Records provided START

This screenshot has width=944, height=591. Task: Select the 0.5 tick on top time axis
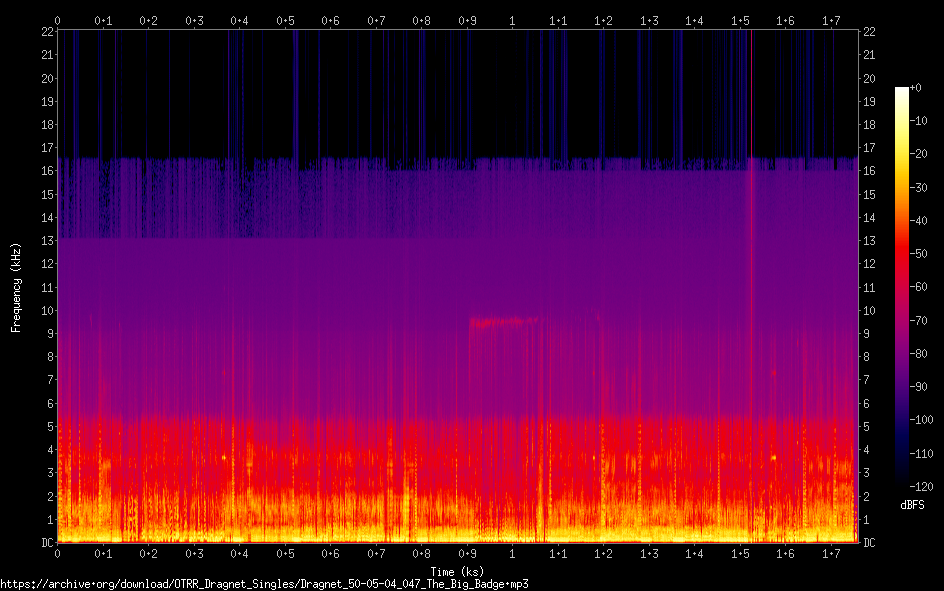tap(285, 20)
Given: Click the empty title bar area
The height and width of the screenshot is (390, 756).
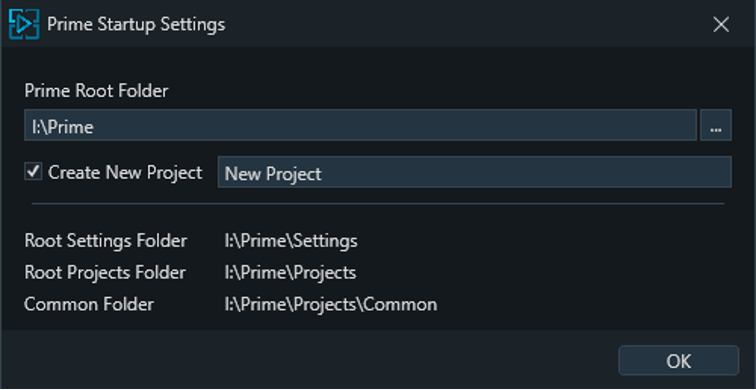Looking at the screenshot, I should click(x=463, y=24).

Records provided END

- To do -
Once the pictures are set aside, reproduce the records in full and exactly.

- Exercise solution -
This screenshot has width=944, height=591. Task: Select the 0.5 tick on top time axis
tap(285, 20)
Given: Click the empty title bar area
The height and width of the screenshot is (390, 756).
Looking at the screenshot, I should click(x=463, y=24).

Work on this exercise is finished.